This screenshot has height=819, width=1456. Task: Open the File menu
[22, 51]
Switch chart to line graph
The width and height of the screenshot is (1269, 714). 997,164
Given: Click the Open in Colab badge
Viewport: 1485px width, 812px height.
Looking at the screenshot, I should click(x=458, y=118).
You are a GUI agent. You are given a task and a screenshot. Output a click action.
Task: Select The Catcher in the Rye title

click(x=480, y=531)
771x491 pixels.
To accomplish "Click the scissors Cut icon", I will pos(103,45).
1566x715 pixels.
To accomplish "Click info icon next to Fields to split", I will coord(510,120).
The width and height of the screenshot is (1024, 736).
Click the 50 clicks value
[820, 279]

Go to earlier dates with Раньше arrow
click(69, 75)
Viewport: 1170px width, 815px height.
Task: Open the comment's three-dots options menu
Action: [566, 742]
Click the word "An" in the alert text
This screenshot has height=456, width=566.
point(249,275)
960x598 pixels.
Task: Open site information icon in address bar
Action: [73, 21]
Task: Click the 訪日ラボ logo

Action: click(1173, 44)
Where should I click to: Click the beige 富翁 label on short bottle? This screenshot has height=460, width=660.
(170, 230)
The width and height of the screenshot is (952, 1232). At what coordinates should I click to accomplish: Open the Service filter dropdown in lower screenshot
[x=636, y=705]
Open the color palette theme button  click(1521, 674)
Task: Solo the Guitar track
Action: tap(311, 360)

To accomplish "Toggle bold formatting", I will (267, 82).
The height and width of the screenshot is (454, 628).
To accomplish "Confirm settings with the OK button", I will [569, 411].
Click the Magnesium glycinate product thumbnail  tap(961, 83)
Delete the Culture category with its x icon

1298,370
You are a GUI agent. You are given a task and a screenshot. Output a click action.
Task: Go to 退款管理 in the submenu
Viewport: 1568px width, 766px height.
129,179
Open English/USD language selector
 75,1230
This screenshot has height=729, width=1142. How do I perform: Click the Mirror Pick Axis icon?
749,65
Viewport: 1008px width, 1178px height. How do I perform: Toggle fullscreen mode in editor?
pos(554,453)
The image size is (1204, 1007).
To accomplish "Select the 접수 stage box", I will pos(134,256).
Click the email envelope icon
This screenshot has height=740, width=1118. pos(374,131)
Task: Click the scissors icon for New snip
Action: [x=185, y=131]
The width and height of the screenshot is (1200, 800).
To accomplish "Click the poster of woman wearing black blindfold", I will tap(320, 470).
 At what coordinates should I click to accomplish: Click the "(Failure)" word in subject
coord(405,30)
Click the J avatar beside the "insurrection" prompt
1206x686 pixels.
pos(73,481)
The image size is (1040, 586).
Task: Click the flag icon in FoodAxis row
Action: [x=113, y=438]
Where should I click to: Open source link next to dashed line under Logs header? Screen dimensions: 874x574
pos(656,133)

### Problem description
Everything from the line with "Click the email envelope icon" through the end of the listing, both ends included, needs to be transcribed exactly, with no other lines.

### Response to the task
Click the email envelope icon
This screenshot has height=740, width=1118. pos(374,131)
Task: Click the scissors icon for New snip
Action: [x=185, y=131]
The width and height of the screenshot is (1200, 800).
To accomplish "Click the poster of woman wearing black blindfold", I will tap(320, 470).
 At what coordinates should I click to accomplish: Click the "(Failure)" word in subject
coord(405,30)
Click the J avatar beside the "insurrection" prompt
1206x686 pixels.
pos(73,481)
The image size is (1040, 586).
Task: Click the flag icon in FoodAxis row
Action: [x=113, y=438]
Where should I click to: Open source link next to dashed line under Logs header? Screen dimensions: 874x574
pos(656,133)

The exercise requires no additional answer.